Passados alguns dias José ligou para a minha casa num final de tarde e relatou alguns nomes que havia pesquisado: pêssego, figo, kiwi, coco. Nessa conversa, o mais notável foi revelar-me que escrevera há muito tempo, uma poesia com nenhuma palavra recebendo a letra “a”.

Até aí, tudo bem! Acontece que José Fernandes teve recentemente lançado um livro seu, “O poeta e eu”, do qual recebi um exemplar, e na página 20, na poesia “Quem sou?”, abaixo transcrita, uma advertência feita em 15 de janeiro de 1959: “Esta poesia foi escrita sem o emprego da letra “a”:

"Quem sou? Nem sequer sei o meu nome./Serei um rei?Um gênio?/ Quem sou? Serei herói? Serei um louco?
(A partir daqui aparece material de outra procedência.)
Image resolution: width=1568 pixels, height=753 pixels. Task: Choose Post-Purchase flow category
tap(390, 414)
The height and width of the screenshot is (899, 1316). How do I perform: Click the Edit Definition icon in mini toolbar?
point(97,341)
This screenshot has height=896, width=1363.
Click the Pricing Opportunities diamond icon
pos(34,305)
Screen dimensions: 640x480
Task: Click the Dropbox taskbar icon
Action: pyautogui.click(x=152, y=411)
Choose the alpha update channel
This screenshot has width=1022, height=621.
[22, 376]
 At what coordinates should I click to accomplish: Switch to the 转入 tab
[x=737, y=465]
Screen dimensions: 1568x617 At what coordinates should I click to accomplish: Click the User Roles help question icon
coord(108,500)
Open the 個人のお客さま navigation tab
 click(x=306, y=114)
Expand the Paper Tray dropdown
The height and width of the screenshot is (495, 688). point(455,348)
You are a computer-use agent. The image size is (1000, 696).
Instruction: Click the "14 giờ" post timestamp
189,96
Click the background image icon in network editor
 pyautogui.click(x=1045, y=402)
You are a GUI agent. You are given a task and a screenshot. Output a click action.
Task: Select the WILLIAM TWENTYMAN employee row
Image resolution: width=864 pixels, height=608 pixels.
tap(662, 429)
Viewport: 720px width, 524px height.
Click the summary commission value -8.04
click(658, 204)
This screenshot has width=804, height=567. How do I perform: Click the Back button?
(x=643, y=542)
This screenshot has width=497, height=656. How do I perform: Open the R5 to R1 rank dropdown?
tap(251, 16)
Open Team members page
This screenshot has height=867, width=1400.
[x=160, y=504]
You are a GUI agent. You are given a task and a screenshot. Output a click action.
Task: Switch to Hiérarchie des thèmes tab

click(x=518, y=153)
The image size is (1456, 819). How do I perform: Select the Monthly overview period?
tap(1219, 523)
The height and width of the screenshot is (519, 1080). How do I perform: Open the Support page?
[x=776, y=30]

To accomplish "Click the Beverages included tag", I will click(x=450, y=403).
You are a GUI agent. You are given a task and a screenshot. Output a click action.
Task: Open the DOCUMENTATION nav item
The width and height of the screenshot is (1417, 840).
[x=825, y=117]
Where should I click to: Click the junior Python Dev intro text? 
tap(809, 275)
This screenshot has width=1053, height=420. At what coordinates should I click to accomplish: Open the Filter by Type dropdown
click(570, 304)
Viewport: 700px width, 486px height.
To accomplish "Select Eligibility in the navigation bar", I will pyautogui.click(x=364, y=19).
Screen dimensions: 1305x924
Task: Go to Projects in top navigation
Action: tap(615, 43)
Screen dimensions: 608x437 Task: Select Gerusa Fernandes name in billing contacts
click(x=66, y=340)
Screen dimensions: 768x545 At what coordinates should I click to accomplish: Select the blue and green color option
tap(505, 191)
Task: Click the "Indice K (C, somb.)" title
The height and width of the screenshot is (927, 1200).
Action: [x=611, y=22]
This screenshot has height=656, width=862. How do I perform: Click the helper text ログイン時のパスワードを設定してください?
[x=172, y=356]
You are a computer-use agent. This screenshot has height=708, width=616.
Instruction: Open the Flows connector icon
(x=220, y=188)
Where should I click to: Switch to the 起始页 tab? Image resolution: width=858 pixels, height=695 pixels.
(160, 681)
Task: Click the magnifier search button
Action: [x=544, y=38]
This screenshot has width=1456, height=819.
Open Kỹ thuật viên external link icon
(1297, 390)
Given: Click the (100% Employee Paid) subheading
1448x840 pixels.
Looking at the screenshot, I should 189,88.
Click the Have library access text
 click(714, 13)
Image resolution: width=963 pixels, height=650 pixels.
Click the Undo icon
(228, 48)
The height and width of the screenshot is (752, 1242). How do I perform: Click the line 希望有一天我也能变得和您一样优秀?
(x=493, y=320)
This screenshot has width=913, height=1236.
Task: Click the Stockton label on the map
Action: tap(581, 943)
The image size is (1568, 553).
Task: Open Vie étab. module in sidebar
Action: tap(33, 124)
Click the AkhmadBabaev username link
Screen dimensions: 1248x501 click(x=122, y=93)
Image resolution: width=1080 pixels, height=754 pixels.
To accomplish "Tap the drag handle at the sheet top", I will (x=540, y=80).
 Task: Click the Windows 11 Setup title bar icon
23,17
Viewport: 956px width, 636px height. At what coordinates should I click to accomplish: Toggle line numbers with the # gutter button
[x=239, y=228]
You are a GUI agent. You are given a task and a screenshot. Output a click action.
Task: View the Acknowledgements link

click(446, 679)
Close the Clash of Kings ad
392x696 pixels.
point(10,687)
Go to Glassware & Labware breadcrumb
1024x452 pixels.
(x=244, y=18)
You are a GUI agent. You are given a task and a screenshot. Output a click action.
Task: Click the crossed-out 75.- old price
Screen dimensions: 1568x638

Um réu confesso?/ Serei fome? Serei noite?/ Serei Morte que destrói?/ O que espero, o que desejo deste mundo triste?/ Vivo só com meu suplício, com meu tédio./ Só encontro dor e sofrimento, só isso existe./ Corro, procuro, busco, onde o remédio? Venho de longe ou de perto?/ De onde venho?/ Serei um velho? Serei um moço?/ Ou um menino?/ Serei o próprio Cristo que o mundo pôs no lenho?/Olvido tudo sobre o meu destino./ Porque tenho sempre este temor profundo?/ Por tudo o que existe neste mundo./ Do bem, pouco ouvi dizer confesso!/ Se em Deus penso, um conselho peço./ Tire-me do fogo, ó Senhor Supremo!/ Tire-me dos olhos este negro véu. /Somente o inferno é tudo o que temo. Mostre-me n’outro mundo o meu céu"

Pois é, a brincadeira com as letras e as frutas coincidiu no tempo (49 anos depois) e no espaço (do século XX para o XXI), com a poesia de José.